Behind the scenes, breeding and research programmes to protect endangered or near-extinct species are as much a part of the zoo’s work as showcasing animals to the public.

Zookeepers involved in the gorilla breeding programme need to carefully select the right male donor to ensure there’s no inbreeding. Kibabu, Taronga’s 35-year-old male, had already produced 14 offspring when the zoo decided it was time to find a new male to introduce fresh genetic material into the mix.

Taronga’s staff consulted a database containing the histories of more than 2 million animals in zoos around the world, enabling them to see who’s related to whom. Using this technology ‘virtual’ babies can be created to check the inbreeding is zero.

Based on genetics and behaviour, Taronga zookeepers drew up a short list of the best candidates, and hopped on a plane to find the right candidate by visiting gorillas in their own zoos and observing them at close quarters.

The temperament and demeanour have to match that of the group back home. They decided on a male from the Valley of the Monkeys, a wildlife park in Romagne in France. While no money changed hands, a inter-zoo exchange took place with keepers flying over Kibali, an 11-year-old gorilla. “We didn’t want an animal that was unsociable or shy or retiring,” says Erna Walrevan, a senior curator. “We wanted the gorilla in the gorilla.”

In Sydney, the male silverback from France mated with a young female, Kimya, producing two male gorillas in 18 months.

Animals come to the zoo from the most curious of sources. Paul Davies explains: “Our Asian sun bear was rescued by an Australian businessman in Malaysia who saw it in a cage outside a restaurant, waiting to be served up as bear paw soup. He’d been stolen as a cub and grown up in a cage, so we had to get a female born at Canberra Zoo brought here to teach him how sun bears behave.”

A baby sea turtle that had swallowed plastic in the ocean was brought in and reared before being released – and during its stay helped teach visiting schoolchildren about the hazards of plastic bags.

Meanwhile Chloe the wombat, orphaned after a car had hit her mum, was saved when the pouch was checked by a passing motorist and she was duly dispatched to Taronga for rearing.

Others such as the seal from Melbourne Zoo paid a visit as a ‘breeding loan’. In fact, Taronga regularly swaps animals with other zoos around the world – that form a network of 600 zoos – with Singapore Zoo taking delivery of a Taronga tree kangaroo joey for its breeding programme, while one of Taronga’s females came from this world-famous Asian zoo.

Taronga’s future

To mark its 100 years Taronga has launched a $150 million Centenary Master Plan to revitalise the zoo over the next decade, including the Taronga Institute of Science and Learning, “a global hub bringing together wildlife, education and science in a centre of excellence,” says Taronga’s CEO Cameron Kerr. To generate future income a $44 million, 58-room eco retreat is planned, incorporating a new enclave for native animals designed to give guests of the ‘Australia Habitat and Taronga Wildlife Retreat’ special wildlife experiences.

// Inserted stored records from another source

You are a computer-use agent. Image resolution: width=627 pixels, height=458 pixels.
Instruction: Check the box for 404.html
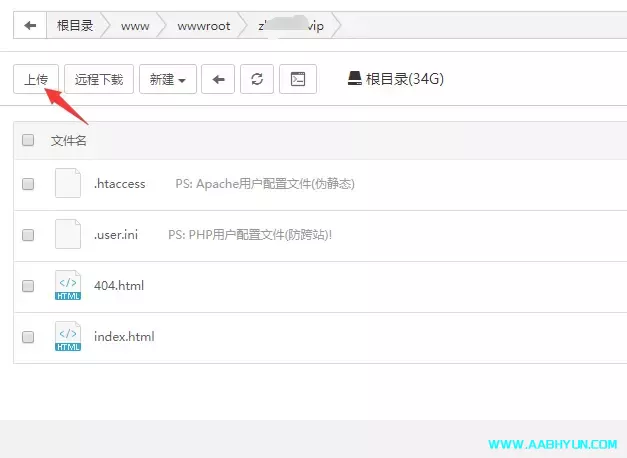pyautogui.click(x=28, y=286)
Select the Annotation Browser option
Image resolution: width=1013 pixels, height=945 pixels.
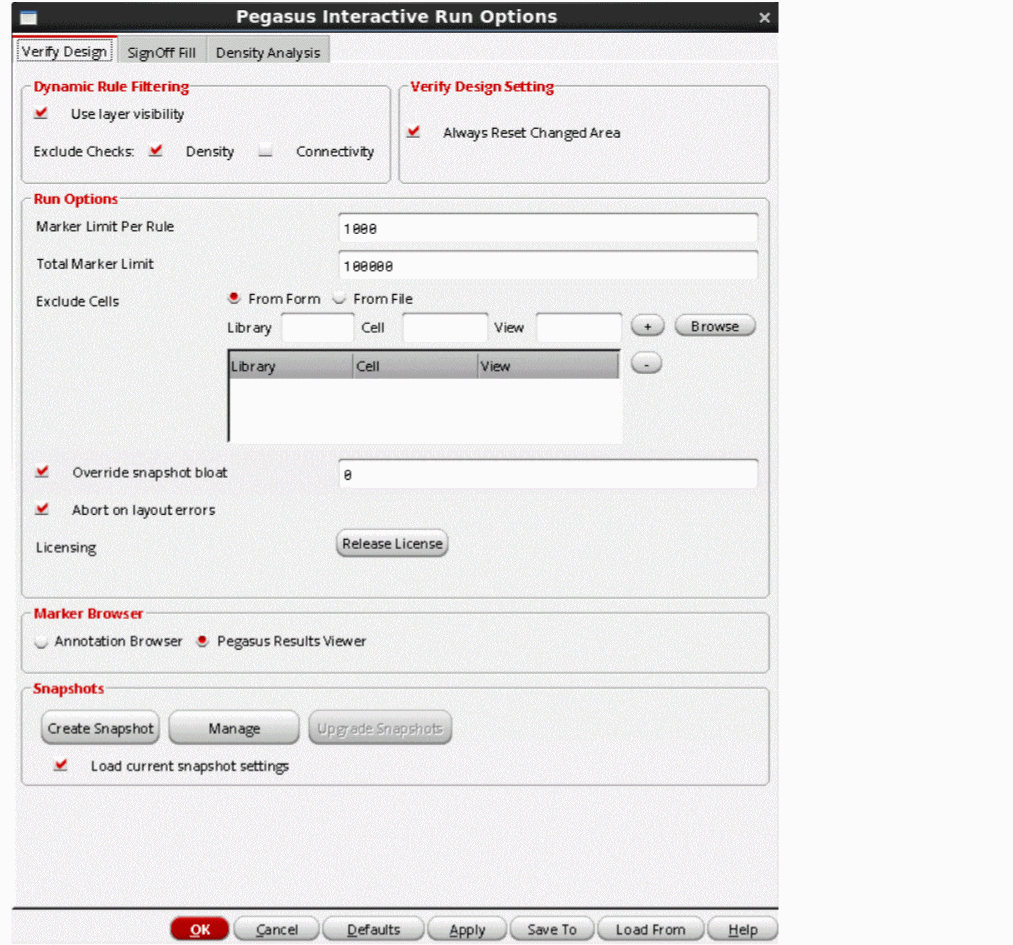(41, 641)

But perhaps the most intriguing of planned projects is the imaginative walk-through Sumatran exhibition aimed at showing visitors why the Sumatran tiger is almost extinct. Cameron Kerr explains: “We’re going to take visitors on a journey to Sumatra to understand local culture so by the time they leave, they’ll understand why there are only 400 left in the wild.

“You start in an aircraft hangar where you hop on a plane and ‘fly’ over Sumatra so you get to see the gravity of the problem – palm oil fields as far as the eye can see and fires – then we land you and you get to walk through a Sumatran village which we’ve modelled on one in Way Kambas National Park, seeing tigers in various threatened or protected habitats. You end up in a supermarket where as a consumer you get to make choices about products you buy and think about the supply chains behind them. There’s nothing wrong as such with palm oil – it’s the devastation its production creates that’s the problem.”

Throw in a new kangaroo habitat and bird aviaries, landscaping and viewing platforms and it’s a zoo for the 21st century, in which future generations will have to deliver solutions for threatened species, wildlife habitats and global warming. “But if you make it fun and entertaining,” says Davies, “people will come back.”